CFI Brief: Parasite and Induced Drag

Monday’s post touched on the topic of aerodynamics, specifically drag. As you can imagine, drag is an extremely crucial part of flying and also one of the four forces acting on an aircraft in flight (Thrust, Drag, Weight, Lift). Today I want to briefly cover and test your knowledge on the two types of drag: parasite and induced. If you have not yet read Monday’s post I would suggest you do so prior to continuing with today’s CFI Brief, all the answers to these question can be found within that post.

Let me start off by posing the question, what is parasite drag?

Parasite drag is the resistance of the air produced by any part of an airplane that does not produce lift (antennae, landing gear, etc.). Parasite drag will increase as airspeed increases.
For example, if you were to throw both a coffee cup and baseball through the air, the baseball would create less parasite drag because it’s shape is more aerodynamic then a coffee cup. The faster you throw each of those objects the more parasite drag they would produce.

What is induced drag?

Induced drag is a by-product of lift. In other words, drag is induced as the wing develops lift. The high-pressure air beneath the wing, which is trying to flow around and over the wing tips into the area of low pressure, causes a vortex behind the wing tip. This vortex induces a spanwise flow and creates vortices all along the trailing edge of the wing. As the angle of attack is increased (up to the critical angle), lift will increase and so will the vortices and downwash. This downwash redirects the lift vector rearward, causing a rearward component of lift (induced drag). Induced drag will increase as airspeed decreases.

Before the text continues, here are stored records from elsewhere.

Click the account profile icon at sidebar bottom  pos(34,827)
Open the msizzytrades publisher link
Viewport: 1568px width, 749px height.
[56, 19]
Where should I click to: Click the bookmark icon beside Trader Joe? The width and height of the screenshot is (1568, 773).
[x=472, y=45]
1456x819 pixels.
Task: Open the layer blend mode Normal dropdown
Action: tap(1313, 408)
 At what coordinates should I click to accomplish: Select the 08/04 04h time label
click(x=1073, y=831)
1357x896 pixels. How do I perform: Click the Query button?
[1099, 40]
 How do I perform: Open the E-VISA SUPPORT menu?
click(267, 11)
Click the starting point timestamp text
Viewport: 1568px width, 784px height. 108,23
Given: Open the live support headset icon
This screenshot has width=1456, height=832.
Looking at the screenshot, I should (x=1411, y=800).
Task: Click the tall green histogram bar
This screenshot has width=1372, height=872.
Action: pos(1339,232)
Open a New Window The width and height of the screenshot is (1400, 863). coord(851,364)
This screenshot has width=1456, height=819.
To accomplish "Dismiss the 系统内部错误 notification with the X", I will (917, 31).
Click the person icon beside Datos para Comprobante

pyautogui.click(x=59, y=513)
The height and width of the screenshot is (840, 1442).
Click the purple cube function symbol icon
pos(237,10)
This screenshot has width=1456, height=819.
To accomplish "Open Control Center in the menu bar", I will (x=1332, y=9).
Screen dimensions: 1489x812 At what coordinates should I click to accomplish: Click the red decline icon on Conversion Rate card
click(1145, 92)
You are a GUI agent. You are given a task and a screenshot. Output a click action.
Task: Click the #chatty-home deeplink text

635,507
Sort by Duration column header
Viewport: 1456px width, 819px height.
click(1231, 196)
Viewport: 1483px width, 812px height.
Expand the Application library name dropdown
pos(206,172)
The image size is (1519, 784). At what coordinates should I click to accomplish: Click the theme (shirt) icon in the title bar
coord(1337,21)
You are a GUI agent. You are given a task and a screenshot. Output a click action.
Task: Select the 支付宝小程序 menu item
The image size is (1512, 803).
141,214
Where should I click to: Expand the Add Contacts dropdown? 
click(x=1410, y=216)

The figure below is a common one in which you will see throughout your pilot training. It will help you visualize the relationship of airspeed to both parasite and induced drag, resulting in total drag from the two.

Drag vs Speed

1. What are the three types of parasite drag?
a. Induced, Form, and Skin Friction
b. Form, Interference, Skin Friction
c. Interference, Induced, and Form

2. What is an example of interference drag?
a. The intersection of the wing root to the fuselage.
b. The wing creating lift.
c. The rough surface of the wings.

3. As airspeed decreases induced drag
a. remains the same.
b. will decrease.
c. will increase.


  1. Answer choice B is correct; form, interference, and skin friction are the three types of parasite drag.
  2. Answer choice A is correct. If you choose answer B this would be an example of Induced Drag. Answer choice C while it is parasite drag would better fall under the category of skin friction.
  3. Answer choice C is correct. Remember induced drag is a byproduct of lift, as the aircraft slows the wings will need to produce more lift to maintain altitude.